Richard Serra is a post-abstract expressionist artist who embraces minimalism with his large sculptures. Serra has created much controversy over the years but his sculptures are still widely popular all over the world. He is most known for working with large-scale steel panels and welding. Sculptures such as The Matter of Time created in 2005 have gained Serra much attention and have progressed his art career. It is constructed out of weathering steel, and when seen from afar, look like iron fossils from an ancient mechanic creature. The Matter of Time is an eight-part sculpture that sits in the largest gallery of the Guggenheim Museum Bilbao. The sculpture contains another one of Serra’s famous works, Snake. While many of Serra’s work led to harsh critiques, critics praised this one as appropriate for the particular setting.

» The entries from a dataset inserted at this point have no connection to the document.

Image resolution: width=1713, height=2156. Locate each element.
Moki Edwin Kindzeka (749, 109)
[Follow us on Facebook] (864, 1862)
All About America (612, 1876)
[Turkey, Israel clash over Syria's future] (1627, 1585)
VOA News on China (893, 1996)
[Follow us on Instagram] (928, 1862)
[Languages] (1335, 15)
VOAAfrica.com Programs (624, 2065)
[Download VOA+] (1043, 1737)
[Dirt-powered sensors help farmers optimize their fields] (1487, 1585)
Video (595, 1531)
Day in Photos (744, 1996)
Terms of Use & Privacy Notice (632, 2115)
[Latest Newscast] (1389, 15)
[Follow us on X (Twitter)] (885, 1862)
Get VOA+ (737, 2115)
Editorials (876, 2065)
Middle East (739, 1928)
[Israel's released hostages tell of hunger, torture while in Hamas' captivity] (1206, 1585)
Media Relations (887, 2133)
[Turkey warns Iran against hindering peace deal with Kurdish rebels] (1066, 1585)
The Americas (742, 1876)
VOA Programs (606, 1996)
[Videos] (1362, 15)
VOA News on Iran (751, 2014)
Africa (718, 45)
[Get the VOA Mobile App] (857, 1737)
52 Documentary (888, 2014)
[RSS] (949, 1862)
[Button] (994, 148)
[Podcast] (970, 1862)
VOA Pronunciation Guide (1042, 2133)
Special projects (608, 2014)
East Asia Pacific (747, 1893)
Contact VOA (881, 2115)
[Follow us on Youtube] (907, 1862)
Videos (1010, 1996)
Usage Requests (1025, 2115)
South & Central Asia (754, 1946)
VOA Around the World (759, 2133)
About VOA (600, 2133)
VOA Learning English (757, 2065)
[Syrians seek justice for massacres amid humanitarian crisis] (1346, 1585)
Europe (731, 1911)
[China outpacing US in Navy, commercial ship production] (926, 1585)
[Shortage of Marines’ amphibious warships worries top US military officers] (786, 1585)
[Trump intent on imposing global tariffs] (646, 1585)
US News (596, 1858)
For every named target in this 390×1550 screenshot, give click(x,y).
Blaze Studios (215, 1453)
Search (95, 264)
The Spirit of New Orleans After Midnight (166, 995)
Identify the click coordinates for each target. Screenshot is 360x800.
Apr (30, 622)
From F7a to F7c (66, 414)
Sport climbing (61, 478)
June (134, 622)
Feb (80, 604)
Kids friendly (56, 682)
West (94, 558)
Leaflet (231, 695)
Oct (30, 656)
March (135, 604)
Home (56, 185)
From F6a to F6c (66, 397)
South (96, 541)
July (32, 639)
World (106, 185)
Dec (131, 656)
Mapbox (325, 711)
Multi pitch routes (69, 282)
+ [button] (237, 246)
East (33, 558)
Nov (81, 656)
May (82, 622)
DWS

Because this blog post is purely based off of looking at pictures, it is difficult to fully experience the sculpture how Serra intended. All parts of the sculpture are meant to be experienced through movement. Unlike typical art that is meant to be looked at and analyzed, Serra’s work should be felt through motion. He wants the sculpture to change as the viewer walks through the thin steel plates. A viewer should feel differently at the beginning of the viewing process than at the end. The movement between the eight parts develops a feeling of space in motion. The entire room is part of the sculptural field, and the negative space should also be treated as part of the art. Serra does not put a focus on just one aspect of the sculpture, but of all parts of the room that work together to create the experience. All of the pieces are deliberately placed to move the viewer throughout. They are supposed to see the evolution of the forms, moving from a simple double ellipse to a complex spiral. Serra’s sculpture creates a fascinating and changing experience from beginning to end, making it one of Serra’s most well-known works.